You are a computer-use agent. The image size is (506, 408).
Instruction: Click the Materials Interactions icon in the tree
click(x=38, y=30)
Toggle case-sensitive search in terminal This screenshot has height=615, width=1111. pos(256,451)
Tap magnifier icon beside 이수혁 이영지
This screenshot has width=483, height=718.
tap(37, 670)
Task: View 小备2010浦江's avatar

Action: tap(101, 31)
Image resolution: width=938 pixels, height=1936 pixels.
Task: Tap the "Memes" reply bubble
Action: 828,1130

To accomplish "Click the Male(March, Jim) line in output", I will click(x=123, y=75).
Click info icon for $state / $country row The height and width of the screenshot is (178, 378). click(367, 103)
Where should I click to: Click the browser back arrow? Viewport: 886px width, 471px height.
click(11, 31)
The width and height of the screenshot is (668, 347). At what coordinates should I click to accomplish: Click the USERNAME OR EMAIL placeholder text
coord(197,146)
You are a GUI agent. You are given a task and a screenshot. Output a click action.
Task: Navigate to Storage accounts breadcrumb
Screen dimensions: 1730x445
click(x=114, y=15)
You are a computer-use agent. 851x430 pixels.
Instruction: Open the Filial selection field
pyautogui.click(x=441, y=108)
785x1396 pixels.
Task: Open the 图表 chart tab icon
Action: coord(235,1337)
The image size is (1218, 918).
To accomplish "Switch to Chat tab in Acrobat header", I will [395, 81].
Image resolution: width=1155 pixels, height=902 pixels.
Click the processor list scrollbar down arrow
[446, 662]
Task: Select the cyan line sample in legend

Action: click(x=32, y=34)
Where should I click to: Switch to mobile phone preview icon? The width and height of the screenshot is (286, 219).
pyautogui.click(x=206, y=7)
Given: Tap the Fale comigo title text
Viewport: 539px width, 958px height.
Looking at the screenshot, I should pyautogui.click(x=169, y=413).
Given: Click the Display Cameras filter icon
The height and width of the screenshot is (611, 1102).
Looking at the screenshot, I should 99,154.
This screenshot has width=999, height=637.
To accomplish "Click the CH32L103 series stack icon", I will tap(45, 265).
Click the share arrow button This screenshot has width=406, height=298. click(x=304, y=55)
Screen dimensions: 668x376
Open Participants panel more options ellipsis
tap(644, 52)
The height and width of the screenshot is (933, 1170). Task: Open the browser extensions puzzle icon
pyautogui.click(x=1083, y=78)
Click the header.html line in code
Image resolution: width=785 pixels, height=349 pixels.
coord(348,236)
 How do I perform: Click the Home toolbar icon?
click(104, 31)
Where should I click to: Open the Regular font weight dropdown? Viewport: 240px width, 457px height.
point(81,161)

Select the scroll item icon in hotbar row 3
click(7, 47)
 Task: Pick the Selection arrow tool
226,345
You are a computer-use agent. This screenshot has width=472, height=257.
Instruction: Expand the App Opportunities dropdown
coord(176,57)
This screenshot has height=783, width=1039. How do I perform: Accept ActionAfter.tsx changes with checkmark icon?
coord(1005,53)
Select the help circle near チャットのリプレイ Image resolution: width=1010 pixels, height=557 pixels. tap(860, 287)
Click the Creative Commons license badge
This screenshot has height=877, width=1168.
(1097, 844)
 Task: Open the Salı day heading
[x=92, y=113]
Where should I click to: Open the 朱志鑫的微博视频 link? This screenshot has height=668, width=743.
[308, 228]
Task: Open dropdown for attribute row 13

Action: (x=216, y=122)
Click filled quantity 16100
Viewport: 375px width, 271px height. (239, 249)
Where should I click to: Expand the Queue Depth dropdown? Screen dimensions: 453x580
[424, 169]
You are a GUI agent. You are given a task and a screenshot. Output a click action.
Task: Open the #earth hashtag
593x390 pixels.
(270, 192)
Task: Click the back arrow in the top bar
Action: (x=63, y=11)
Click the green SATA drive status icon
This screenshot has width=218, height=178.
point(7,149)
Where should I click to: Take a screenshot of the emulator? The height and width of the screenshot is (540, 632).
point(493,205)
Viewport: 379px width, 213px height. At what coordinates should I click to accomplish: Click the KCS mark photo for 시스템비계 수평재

-*-*-

> _Task instructions_
Please copy out each line of the listing above that contains the string "agent".

> _Answer space_
You are a computer-use agent. The image size is (506, 408).
You are a GUI agent. You are given a task and a screenshot. Output a click action.
You are a computer-use agent. 851x430 pixels.
You are a computer-use agent. This screenshot has width=472, height=257.
You are a GUI agent. You are given a task and a screenshot. Output a click action.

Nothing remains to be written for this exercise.